## What you will do
Throughout the entries below, report every line where "computer" is found.

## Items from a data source
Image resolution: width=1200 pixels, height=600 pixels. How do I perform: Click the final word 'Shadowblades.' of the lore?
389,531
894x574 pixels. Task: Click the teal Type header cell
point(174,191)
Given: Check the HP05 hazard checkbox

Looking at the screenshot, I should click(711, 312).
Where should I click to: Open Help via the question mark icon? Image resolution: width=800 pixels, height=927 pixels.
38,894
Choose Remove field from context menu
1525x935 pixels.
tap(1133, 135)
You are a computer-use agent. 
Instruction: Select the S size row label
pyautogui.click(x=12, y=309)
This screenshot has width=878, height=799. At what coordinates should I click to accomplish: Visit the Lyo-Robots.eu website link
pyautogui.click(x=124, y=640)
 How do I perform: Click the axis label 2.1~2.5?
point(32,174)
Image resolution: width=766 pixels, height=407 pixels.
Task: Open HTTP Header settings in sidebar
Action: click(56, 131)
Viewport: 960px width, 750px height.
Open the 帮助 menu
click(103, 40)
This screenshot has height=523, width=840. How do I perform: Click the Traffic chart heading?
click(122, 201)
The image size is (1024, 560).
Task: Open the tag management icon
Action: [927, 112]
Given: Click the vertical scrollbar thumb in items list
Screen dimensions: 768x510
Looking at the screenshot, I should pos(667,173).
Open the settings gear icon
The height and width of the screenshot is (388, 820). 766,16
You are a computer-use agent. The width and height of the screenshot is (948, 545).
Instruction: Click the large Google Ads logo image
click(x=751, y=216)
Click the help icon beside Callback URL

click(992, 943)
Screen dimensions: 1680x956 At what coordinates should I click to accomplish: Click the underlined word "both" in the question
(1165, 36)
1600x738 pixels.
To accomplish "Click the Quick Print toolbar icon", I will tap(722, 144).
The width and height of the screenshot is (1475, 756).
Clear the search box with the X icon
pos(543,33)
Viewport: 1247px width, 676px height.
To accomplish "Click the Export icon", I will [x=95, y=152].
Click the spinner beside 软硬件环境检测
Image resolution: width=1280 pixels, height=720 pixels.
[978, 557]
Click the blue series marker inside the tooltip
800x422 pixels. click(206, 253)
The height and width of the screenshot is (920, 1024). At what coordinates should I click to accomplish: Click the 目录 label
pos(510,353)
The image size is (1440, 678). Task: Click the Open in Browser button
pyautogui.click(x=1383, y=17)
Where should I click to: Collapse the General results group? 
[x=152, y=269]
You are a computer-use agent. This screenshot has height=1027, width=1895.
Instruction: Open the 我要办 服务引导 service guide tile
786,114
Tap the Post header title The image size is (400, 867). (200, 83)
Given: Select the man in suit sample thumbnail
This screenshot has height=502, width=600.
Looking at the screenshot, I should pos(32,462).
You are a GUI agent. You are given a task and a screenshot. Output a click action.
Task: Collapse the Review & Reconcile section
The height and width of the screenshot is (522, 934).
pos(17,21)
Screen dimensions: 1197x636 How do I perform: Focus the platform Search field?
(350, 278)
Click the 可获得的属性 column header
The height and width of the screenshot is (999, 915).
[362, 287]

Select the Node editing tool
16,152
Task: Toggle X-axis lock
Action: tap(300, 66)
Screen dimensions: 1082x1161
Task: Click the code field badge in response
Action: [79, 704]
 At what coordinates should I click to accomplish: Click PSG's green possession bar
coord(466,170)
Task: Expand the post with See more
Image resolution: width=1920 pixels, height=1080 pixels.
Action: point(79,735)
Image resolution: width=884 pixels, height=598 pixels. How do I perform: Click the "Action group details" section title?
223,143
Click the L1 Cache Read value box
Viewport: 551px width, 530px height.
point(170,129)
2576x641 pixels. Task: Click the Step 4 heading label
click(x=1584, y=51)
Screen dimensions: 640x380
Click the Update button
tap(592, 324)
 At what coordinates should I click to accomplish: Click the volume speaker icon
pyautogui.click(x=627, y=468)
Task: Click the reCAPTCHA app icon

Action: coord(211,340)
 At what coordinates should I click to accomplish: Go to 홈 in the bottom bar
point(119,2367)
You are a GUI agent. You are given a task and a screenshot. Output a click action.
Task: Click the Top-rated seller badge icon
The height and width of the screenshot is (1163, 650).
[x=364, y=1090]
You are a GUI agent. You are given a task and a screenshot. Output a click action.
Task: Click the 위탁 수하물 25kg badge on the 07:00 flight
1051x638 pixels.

## Answer box
You are a computer-use agent. 
You are a computer-use agent. The width and height of the screenshot is (948, 545).
You are a computer-use agent. This screenshot has height=1027, width=1895.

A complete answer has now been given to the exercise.